Imagine if this happened every day. What a horror--and yet that is precisely the case in Iraq, a country with one-twelfth the population of the U.S.
What of the enablers--the gun fanatics who insist that there should be no regulation of firearms. The VPI killer was armed with a 9 mm pistol. At one time, federal law limited the size of the ammunition clip one could use with a 9 mm, but that law expired with the Bush/Cheney regime. Yet, the Enabler in Chief plans to attend the memorial service today at VPI. Will he evince a change of heart? Will he say this incident has forced him to look into his soul, to summon the willpower to stand up to the heartless lobbyists of the NRA, who insist that hunters need the leeway to shoot prairie dogs with automatic weapons?

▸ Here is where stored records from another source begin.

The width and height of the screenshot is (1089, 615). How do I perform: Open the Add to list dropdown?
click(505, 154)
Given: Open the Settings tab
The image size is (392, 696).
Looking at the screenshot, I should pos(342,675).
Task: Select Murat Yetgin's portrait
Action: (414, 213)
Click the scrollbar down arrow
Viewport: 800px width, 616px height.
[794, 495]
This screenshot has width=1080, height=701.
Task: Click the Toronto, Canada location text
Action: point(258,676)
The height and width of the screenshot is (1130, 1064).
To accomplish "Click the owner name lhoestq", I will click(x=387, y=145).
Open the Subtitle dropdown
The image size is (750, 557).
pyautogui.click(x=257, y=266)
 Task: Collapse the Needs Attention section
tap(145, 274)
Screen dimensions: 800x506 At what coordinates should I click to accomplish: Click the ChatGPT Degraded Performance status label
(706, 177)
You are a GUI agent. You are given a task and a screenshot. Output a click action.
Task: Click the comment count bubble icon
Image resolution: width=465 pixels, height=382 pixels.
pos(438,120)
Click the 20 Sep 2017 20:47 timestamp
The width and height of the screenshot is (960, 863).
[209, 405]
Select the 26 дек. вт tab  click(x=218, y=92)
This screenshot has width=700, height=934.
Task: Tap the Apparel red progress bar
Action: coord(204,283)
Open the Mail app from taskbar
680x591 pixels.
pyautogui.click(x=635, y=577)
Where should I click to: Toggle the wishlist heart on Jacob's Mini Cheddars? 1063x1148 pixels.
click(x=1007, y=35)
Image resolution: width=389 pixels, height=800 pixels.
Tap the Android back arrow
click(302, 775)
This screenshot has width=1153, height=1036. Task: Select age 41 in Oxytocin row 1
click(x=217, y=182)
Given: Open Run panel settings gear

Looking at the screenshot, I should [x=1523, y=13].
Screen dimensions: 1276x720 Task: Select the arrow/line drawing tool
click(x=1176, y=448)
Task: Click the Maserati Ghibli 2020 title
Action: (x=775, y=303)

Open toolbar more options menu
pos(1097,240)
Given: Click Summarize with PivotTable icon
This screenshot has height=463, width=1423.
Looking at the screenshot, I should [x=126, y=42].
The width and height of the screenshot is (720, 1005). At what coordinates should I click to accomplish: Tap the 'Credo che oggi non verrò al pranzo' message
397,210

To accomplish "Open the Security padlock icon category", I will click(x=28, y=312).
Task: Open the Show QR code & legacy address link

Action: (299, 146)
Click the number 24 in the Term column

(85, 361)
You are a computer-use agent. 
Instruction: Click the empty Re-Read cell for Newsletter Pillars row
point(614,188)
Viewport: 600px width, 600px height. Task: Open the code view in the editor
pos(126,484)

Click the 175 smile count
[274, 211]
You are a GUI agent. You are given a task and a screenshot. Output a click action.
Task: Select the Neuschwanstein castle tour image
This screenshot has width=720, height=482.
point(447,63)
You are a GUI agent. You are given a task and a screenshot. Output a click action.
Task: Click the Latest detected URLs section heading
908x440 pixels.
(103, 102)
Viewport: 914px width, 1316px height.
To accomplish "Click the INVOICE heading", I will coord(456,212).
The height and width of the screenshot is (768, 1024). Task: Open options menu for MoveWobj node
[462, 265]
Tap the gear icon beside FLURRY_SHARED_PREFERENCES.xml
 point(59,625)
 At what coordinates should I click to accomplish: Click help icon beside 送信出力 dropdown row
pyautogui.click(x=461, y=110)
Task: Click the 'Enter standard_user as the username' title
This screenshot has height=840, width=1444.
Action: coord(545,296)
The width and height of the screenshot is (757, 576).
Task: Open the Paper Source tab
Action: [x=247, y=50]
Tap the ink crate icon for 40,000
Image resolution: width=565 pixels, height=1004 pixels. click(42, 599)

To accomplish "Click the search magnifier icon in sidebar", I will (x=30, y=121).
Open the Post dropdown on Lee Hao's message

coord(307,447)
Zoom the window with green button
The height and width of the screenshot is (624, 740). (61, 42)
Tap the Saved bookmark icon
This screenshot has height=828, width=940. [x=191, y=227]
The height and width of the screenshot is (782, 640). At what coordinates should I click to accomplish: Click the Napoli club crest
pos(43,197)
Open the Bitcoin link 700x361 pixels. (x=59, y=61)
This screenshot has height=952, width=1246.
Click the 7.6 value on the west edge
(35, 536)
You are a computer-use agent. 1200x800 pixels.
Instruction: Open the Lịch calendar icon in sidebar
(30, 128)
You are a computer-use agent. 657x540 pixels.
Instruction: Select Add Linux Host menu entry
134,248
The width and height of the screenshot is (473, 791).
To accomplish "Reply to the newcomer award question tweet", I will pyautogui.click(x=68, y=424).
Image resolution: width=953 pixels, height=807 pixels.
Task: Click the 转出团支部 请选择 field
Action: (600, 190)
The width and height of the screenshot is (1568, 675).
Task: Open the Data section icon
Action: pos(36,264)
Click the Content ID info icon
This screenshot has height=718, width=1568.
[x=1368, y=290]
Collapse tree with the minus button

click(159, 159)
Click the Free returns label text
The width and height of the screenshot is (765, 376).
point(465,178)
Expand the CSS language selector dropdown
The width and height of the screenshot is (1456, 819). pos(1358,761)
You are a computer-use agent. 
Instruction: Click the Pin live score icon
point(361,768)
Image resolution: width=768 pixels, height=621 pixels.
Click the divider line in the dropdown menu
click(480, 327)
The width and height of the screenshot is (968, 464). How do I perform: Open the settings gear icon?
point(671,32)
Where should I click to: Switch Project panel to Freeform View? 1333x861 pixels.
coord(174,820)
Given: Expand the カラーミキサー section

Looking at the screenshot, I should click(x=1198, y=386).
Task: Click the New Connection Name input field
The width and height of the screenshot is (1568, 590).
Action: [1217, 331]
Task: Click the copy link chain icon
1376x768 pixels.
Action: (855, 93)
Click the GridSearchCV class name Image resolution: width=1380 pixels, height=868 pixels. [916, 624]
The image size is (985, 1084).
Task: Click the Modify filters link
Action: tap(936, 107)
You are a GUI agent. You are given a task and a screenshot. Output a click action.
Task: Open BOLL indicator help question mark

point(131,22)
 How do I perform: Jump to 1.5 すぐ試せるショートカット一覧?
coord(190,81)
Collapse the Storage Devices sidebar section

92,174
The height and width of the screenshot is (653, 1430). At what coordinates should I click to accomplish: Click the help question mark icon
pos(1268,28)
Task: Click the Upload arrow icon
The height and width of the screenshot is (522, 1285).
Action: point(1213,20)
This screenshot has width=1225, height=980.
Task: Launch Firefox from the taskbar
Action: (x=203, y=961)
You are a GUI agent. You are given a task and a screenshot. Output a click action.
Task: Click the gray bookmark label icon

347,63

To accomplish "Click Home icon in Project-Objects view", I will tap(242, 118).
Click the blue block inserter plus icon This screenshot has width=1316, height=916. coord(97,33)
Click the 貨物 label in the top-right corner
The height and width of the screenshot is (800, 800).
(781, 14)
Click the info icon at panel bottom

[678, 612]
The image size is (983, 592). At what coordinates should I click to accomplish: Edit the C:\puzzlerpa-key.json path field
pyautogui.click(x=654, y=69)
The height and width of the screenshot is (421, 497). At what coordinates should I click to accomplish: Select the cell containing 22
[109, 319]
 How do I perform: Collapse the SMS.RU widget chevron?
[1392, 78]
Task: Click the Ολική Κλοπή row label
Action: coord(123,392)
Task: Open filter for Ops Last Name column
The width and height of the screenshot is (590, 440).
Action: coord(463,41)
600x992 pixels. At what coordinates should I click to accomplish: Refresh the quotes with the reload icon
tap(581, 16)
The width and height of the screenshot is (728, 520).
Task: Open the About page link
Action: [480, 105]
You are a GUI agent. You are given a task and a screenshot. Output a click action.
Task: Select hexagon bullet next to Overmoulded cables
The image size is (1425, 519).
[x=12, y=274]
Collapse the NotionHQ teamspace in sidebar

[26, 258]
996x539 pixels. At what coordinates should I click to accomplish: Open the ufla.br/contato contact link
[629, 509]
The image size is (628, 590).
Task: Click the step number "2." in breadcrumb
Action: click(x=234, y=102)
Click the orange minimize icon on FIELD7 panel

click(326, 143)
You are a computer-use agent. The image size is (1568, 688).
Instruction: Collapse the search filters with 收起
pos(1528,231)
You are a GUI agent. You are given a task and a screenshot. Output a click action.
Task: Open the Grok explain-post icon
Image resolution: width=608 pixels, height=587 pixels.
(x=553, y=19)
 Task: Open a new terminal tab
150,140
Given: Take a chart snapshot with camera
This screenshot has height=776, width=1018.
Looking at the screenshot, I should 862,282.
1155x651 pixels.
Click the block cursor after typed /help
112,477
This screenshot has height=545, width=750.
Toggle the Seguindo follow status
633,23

There is no use for a 9 mm pistol other than to kill people. This is a large caliber weapon, and it shows in the Tech tragedy, where doctors have described as "horrific" the wounds they treated on those fortunate enough to survive the shootings.
It wasn't that long ago that Virginia was in the national eye for another shooting tragedy, when a mentally unstable young man in Fairfax County used semi-automatic weapons to outgun police officers, killing two.
Will this latest incident prompt any reconsideration in the Virginia legislature, any thought that maybe Virginia shouldn't be one of the easiest places in the U.S. to purchase just about any kind of firearm one pleases? Firearms that have nothing to do with legitimate hunting and everything to do with murder?
The tragedies pile up; the politicians mouth their hollow condolences. But nothing changes.
For the grieving families, their is no comfort. The lost children could've been ours. We shed our tears with you.